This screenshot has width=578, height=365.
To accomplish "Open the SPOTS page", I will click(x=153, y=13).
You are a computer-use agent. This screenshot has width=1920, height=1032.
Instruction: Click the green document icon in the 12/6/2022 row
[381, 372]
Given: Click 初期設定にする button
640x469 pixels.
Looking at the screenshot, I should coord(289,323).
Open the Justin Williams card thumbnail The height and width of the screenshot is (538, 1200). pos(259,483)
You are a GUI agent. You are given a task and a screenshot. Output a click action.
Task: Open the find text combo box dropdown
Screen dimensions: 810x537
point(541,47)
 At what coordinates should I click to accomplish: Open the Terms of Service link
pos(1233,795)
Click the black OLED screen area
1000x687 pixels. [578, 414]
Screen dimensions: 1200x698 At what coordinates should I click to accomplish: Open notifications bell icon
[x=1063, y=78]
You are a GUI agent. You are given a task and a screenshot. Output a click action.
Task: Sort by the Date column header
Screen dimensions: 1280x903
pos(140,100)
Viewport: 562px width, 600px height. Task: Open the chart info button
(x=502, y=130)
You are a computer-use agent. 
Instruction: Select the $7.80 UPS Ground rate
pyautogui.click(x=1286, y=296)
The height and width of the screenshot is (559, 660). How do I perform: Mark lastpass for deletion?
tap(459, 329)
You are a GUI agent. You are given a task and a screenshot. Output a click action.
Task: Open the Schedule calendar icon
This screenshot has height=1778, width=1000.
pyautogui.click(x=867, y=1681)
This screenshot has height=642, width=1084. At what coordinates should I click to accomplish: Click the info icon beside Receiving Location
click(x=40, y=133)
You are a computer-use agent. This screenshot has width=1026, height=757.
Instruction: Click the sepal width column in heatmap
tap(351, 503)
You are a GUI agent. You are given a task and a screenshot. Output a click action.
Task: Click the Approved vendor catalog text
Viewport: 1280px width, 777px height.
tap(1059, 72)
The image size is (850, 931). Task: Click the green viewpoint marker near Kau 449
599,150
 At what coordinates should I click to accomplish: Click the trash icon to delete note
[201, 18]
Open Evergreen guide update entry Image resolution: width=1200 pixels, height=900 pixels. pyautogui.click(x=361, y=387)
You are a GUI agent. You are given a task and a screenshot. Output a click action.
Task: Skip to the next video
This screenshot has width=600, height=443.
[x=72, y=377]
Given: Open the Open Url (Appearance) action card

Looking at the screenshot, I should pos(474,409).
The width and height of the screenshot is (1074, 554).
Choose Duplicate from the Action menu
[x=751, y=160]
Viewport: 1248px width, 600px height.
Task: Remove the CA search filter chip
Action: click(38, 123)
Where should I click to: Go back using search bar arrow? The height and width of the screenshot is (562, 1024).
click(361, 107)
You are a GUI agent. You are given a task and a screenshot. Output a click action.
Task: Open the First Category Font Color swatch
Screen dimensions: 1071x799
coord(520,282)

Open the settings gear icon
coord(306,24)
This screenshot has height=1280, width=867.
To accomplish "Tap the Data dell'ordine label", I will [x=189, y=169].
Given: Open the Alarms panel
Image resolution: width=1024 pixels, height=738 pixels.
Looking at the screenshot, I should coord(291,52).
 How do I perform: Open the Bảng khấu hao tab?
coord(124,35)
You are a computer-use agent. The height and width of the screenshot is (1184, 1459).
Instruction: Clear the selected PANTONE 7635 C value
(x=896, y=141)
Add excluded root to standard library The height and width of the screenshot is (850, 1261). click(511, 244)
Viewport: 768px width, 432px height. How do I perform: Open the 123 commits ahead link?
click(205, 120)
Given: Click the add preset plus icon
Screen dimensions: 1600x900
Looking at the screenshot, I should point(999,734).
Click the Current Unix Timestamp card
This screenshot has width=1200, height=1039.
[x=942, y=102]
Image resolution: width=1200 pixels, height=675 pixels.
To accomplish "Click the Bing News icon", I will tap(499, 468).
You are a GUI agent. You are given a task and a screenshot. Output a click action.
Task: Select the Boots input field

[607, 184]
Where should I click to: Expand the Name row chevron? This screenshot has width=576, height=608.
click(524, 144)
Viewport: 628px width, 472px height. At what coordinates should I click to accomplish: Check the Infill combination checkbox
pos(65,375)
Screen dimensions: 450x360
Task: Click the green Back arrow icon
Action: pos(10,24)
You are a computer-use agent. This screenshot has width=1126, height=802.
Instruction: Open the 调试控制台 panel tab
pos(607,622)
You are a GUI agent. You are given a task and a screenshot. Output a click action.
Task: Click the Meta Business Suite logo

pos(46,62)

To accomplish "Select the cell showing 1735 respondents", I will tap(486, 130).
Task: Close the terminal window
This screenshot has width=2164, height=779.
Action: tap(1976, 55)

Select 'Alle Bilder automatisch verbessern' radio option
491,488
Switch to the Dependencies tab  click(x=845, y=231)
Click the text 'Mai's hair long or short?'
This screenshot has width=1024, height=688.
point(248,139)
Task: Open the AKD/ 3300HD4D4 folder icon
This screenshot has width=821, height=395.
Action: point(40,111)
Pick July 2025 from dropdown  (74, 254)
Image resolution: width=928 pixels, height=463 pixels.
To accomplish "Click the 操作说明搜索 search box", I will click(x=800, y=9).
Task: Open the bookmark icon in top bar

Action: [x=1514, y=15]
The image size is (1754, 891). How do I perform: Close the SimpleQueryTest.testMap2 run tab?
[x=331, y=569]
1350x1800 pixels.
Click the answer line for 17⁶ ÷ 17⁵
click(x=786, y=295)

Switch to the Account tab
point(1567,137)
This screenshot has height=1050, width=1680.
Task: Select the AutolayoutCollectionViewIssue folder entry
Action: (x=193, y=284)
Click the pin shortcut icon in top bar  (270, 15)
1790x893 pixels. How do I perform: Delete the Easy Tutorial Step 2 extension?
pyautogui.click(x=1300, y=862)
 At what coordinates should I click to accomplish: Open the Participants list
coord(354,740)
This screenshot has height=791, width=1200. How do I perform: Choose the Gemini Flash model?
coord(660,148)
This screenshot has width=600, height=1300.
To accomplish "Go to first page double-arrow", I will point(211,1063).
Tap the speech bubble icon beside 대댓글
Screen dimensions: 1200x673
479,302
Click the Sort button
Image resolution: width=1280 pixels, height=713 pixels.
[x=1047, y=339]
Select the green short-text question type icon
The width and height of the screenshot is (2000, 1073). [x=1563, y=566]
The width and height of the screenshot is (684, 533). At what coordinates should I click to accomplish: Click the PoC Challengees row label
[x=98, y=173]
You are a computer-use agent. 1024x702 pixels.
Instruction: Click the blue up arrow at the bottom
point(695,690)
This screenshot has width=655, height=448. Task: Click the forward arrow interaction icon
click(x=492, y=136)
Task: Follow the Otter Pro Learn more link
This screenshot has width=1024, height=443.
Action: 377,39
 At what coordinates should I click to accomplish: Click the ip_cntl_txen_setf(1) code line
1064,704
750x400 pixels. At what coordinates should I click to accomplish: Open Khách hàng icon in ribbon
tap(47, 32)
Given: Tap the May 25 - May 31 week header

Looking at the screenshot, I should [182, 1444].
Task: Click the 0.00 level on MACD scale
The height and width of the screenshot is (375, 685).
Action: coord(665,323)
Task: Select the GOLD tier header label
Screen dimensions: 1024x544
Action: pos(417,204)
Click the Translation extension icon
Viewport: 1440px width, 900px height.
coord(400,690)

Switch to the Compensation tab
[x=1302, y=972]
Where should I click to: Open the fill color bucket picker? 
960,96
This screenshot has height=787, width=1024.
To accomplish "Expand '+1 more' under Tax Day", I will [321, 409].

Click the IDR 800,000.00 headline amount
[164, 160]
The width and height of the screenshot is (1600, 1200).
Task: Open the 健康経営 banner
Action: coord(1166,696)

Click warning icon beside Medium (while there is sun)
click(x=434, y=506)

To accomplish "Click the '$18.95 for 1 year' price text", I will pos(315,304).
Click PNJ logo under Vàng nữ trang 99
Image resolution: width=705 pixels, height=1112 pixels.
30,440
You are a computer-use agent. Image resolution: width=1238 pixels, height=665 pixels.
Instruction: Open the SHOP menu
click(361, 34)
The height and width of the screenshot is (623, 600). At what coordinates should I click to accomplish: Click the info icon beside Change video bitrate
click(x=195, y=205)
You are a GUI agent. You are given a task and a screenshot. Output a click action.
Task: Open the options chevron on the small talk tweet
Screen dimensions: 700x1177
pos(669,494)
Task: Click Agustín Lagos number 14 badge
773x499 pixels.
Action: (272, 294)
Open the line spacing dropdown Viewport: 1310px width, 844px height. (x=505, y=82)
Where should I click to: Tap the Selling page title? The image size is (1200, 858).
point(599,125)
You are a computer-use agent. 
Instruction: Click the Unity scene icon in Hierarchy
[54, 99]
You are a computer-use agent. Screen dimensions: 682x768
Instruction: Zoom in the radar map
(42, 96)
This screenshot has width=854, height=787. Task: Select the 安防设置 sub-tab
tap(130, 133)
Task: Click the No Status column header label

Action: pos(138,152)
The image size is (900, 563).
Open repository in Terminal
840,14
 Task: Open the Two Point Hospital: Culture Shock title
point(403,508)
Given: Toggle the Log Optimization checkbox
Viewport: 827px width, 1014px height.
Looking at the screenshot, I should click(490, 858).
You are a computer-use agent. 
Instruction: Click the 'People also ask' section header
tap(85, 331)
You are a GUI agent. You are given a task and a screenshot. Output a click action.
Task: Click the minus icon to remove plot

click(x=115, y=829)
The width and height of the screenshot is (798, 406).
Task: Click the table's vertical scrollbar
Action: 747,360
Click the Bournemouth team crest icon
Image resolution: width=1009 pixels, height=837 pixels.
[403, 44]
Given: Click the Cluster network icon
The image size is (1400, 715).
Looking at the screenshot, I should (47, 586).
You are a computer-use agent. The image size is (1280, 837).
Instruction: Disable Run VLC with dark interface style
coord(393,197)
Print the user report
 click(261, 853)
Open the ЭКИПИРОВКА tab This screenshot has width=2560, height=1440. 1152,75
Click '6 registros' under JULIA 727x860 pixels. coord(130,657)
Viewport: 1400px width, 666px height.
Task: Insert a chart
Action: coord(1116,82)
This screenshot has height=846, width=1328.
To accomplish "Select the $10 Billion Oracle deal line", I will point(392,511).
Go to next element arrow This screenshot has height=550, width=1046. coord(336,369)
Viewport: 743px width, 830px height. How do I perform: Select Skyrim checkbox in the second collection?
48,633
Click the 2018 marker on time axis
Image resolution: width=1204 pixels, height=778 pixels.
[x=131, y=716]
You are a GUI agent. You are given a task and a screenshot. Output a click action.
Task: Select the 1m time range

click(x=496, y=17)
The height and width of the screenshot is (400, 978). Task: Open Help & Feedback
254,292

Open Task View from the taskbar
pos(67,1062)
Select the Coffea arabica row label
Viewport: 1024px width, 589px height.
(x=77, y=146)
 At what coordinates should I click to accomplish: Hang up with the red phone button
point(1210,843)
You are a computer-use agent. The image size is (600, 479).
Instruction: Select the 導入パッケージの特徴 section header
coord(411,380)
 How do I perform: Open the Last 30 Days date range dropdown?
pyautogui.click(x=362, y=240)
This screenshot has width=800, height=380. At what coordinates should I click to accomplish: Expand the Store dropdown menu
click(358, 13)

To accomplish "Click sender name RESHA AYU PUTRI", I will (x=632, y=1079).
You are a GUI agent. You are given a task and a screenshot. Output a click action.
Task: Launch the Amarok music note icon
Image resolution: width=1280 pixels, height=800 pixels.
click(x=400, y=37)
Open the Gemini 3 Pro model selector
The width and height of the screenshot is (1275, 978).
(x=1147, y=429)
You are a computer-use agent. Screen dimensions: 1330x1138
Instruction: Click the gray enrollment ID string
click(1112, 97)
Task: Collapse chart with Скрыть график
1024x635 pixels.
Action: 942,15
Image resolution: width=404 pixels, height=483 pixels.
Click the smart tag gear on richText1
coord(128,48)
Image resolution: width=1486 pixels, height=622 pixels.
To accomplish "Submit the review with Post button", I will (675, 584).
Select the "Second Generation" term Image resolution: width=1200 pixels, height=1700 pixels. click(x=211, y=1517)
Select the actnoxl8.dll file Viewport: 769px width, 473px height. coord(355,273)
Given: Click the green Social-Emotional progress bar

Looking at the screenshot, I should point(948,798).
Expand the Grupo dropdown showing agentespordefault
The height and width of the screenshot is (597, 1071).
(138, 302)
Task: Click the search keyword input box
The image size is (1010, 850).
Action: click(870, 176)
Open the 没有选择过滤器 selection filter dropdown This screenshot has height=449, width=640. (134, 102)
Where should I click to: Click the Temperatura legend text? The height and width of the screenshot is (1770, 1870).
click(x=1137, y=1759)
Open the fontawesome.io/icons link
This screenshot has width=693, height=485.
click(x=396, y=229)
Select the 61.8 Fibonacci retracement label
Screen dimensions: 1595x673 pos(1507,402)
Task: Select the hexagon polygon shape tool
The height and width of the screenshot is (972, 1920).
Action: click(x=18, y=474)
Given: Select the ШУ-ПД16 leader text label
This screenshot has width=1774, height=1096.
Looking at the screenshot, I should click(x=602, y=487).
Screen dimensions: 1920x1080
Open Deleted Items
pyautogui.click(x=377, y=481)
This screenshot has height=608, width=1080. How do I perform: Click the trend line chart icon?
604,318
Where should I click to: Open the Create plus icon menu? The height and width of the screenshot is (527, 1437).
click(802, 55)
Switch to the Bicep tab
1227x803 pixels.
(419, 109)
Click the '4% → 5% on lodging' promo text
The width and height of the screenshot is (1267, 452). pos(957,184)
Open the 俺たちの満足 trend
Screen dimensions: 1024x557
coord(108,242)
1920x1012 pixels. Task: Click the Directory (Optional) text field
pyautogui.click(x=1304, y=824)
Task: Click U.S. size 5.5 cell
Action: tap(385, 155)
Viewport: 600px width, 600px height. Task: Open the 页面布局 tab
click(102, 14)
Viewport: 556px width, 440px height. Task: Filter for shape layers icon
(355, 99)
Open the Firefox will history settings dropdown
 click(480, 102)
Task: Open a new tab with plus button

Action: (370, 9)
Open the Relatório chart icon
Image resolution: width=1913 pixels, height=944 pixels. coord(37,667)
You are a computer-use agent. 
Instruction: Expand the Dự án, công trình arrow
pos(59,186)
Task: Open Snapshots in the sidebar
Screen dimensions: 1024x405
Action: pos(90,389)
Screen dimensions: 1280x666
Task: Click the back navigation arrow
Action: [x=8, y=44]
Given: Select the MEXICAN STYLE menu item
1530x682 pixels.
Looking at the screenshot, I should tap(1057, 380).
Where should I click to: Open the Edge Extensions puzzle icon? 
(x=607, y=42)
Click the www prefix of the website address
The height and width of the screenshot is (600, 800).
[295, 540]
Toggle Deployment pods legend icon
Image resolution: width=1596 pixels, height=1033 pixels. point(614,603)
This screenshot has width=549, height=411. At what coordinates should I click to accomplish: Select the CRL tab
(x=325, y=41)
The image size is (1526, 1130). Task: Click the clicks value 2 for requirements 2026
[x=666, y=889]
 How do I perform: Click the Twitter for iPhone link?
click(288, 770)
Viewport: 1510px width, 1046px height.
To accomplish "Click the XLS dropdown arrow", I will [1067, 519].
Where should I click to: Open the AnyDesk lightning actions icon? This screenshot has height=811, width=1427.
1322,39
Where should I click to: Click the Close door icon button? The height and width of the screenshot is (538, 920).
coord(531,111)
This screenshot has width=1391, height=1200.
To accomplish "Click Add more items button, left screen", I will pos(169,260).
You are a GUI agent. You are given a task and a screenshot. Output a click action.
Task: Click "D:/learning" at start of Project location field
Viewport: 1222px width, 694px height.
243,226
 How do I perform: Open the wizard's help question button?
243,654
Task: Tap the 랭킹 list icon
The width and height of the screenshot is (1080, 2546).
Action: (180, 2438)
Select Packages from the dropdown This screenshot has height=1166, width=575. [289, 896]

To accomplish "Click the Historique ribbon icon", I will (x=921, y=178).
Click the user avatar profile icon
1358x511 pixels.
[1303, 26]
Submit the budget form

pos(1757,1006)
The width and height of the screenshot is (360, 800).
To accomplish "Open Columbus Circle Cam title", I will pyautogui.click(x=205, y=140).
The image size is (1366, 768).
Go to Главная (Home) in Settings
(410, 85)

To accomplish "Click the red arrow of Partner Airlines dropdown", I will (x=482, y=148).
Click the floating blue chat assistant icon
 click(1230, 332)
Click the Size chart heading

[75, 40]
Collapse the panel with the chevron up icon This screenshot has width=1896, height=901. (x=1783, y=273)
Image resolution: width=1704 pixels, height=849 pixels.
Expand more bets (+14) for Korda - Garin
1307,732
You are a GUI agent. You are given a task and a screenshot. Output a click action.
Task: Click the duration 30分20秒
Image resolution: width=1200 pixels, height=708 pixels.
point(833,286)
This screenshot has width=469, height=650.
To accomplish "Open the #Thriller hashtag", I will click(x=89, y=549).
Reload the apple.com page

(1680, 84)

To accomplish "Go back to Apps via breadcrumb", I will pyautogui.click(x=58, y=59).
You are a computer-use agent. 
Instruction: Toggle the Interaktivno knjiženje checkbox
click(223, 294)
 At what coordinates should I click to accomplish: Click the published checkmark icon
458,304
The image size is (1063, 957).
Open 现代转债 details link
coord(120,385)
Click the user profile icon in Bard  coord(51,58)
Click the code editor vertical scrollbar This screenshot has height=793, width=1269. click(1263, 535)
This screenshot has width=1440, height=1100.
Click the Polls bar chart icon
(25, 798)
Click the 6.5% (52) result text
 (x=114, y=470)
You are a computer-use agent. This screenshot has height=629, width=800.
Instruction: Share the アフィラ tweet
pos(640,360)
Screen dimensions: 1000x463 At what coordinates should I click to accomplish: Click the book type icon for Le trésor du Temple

────────────────────

Extract every line of the records above that contains the word "profile".

§ **COMPLETED TASK**
Click the user avatar profile icon
Click the user profile icon in Bard  coord(51,58)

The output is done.